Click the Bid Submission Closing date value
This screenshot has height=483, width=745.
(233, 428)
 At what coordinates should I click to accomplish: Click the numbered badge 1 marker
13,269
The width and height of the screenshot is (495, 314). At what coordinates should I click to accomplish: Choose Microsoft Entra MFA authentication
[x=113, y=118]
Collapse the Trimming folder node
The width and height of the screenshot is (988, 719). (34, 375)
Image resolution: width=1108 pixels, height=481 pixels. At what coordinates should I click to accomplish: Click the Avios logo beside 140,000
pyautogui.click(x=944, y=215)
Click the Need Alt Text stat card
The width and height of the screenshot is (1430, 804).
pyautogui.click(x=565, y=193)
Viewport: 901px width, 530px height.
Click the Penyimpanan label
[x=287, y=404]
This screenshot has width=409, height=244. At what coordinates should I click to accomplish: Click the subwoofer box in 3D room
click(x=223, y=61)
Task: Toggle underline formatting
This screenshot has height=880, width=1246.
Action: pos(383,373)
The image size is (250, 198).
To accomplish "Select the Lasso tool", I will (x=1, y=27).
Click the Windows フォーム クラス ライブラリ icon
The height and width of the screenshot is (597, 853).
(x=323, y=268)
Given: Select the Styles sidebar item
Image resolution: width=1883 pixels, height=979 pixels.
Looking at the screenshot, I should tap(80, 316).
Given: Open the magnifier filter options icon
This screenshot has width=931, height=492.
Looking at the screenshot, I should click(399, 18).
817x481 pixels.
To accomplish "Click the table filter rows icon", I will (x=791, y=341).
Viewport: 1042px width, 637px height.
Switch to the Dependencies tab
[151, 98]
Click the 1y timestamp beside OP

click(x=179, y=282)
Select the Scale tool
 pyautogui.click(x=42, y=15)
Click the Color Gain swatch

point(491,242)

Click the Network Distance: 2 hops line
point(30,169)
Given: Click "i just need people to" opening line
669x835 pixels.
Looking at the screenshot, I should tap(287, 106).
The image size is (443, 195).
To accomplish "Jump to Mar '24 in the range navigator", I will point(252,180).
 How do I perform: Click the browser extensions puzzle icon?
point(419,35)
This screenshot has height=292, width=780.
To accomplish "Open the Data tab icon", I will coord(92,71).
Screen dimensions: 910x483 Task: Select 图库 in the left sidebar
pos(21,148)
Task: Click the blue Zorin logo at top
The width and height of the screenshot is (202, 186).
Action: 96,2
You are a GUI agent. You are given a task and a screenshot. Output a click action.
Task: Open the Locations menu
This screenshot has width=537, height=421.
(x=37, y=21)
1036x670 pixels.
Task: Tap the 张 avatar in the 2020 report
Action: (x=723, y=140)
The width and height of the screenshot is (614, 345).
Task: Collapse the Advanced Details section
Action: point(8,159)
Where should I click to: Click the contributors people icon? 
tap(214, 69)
──────────────────────────────
To do ->
Render every line of the items above as a JSON list of strings, with one string per line and any blank lines omitted.

Answer for the task ->
[
  "Click the Bid Submission Closing date value",
  "This screenshot has height=483, width=745.",
  "(233, 428)",
  " At what coordinates should I click to accomplish: Click the numbered badge 1 marker",
  "13,269",
  "The width and height of the screenshot is (495, 314). At what coordinates should I click to accomplish: Choose Microsoft Entra MFA authentication",
  "[x=113, y=118]",
  "Collapse the Trimming folder node",
  "The width and height of the screenshot is (988, 719). (34, 375)",
  "Image resolution: width=1108 pixels, height=481 pixels. At what coordinates should I click to accomplish: Click the Avios logo beside 140,000",
  "pyautogui.click(x=944, y=215)",
  "Click the Need Alt Text stat card",
  "The width and height of the screenshot is (1430, 804).",
  "pyautogui.click(x=565, y=193)",
  "Viewport: 901px width, 530px height.",
  "Click the Penyimpanan label",
  "[x=287, y=404]",
  "This screenshot has width=409, height=244. At what coordinates should I click to accomplish: Click the subwoofer box in 3D room",
  "click(x=223, y=61)",
  "Task: Toggle underline formatting",
  "This screenshot has height=880, width=1246.",
  "Action: pos(383,373)",
  "The image size is (250, 198).",
  "To accomplish \"Select the Lasso tool\", I will (x=1, y=27).",
  "Click the Windows フォーム クラス ライブラリ icon",
  "The height and width of the screenshot is (597, 853).",
  "(x=323, y=268)",
  "Given: Select the Styles sidebar item",
  "Image resolution: width=1883 pixels, height=979 pixels.",
  "Looking at the screenshot, I should tap(80, 316).",
  "Given: Open the magnifier filter options icon",
  "This screenshot has width=931, height=492.",
  "Looking at the screenshot, I should click(399, 18).",
  "817x481 pixels.",
  "To accomplish \"Click the table filter rows icon\", I will (x=791, y=341).",
  "Viewport: 1042px width, 637px height.",
  "Switch to the Dependencies tab",
  "[151, 98]",
  "Click the 1y timestamp beside OP",
  "click(x=179, y=282)",
  "Select the Scale tool",
  " pyautogui.click(x=42, y=15)",
  "Click the Color Gain swatch",
  "point(491,242)",
  "Click the Network Distance: 2 hops line",
  "point(30,169)",
  "Given: Click \"i just need people to\" opening line",
  "669x835 pixels.",
  "Looking at the screenshot, I should tap(287, 106).",
  "The image size is (443, 195).",
  "To accomplish \"Jump to Mar '24 in the range navigator\", I will point(252,180).",
  " How do I perform: Click the browser extensions puzzle icon?",
  "point(419,35)",
  "This screenshot has height=292, width=780.",
  "To accomplish \"Open the Data tab icon\", I will coord(92,71).",
  "Screen dimensions: 910x483 Task: Select 图库 in the left sidebar",
  "pos(21,148)",
  "Task: Click the blue Zorin logo at top",
  "The width and height of the screenshot is (202, 186).",
  "Action: 96,2",
  "You are a GUI agent. You are given a task and a screenshot. Output a click action.",
  "Task: Open the Locations menu",
  "This screenshot has width=537, height=421.",
  "(x=37, y=21)",
  "1036x670 pixels.",
  "Task: Tap the 张 avatar in the 2020 report",
  "Action: (x=723, y=140)",
  "The width and height of the screenshot is (614, 345).",
  "Task: Collapse the Advanced Details section",
  "Action: point(8,159)",
  "Where should I click to: Click the contributors people icon? ",
  "tap(214, 69)"
]